Addressing the topic of leadership, Penny suggested that there's no substitute for "going right out to the cold face of the business, to where it really happens. Don't be afraid to run a factory, to learn what it takes to manage employees every day. You need that experience as part of your development.... The things that I find myself doing now are spending a day with the guys on the ship and spending a night with the geologists in the field. You will one day be involved in managing and motivating people, and it's the single most important thing you can do."

When it comes to success, Penny offered the audience a list of four important components every business needs in order to succeed: the ability to focus on and understand the corporate "DNA," which Penny described as how a company defines "purpose, vision and value"; the ability to understand the inter-relationship between corporate strategy, organization and people; the importance of acquiring and nurturing the right people to work in the organization; and the ability to successfully delegate and execute responsibilities, a process that De Beers executives call work place accountability, or WPA.  

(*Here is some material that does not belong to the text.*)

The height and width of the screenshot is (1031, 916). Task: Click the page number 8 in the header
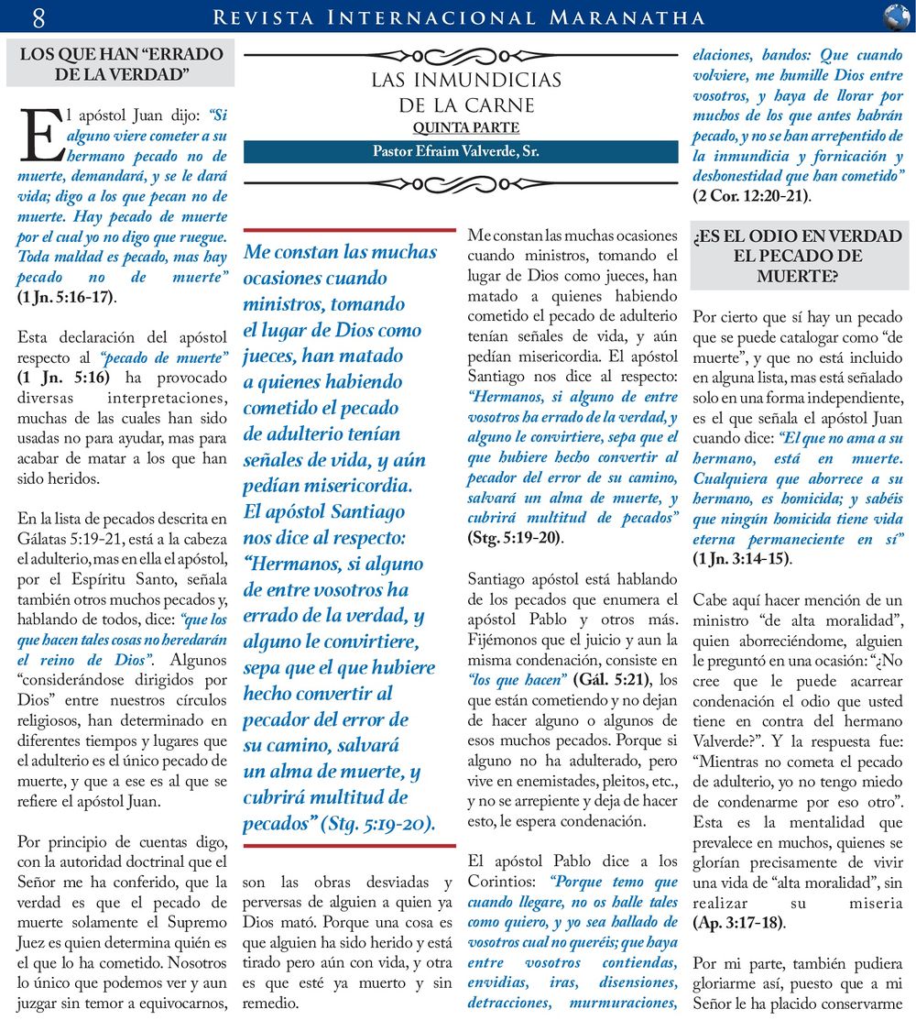click(38, 16)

Recently, he was asked to participate in a discussion group on the characteristics of leadership. "Everyone wanted to know what great leaders like Bill Gates and Jack Welch have in common. What do they all do well to succeed?"

The answer, Penny said, "is nothing .... But that's a pretty hopeless answer if there is no commonality. Research shows there is actually one characteristic that relates to all great leaders: Each of them was themselves. They did what they did and they did it extremely well. So be yourself. What is your competitive advantage? What makes each of you different from the person sitting next to you? What is in your DNA that makes you successful? Be yourself -- more positively and with skills. That is the one subset that unites great business leaders."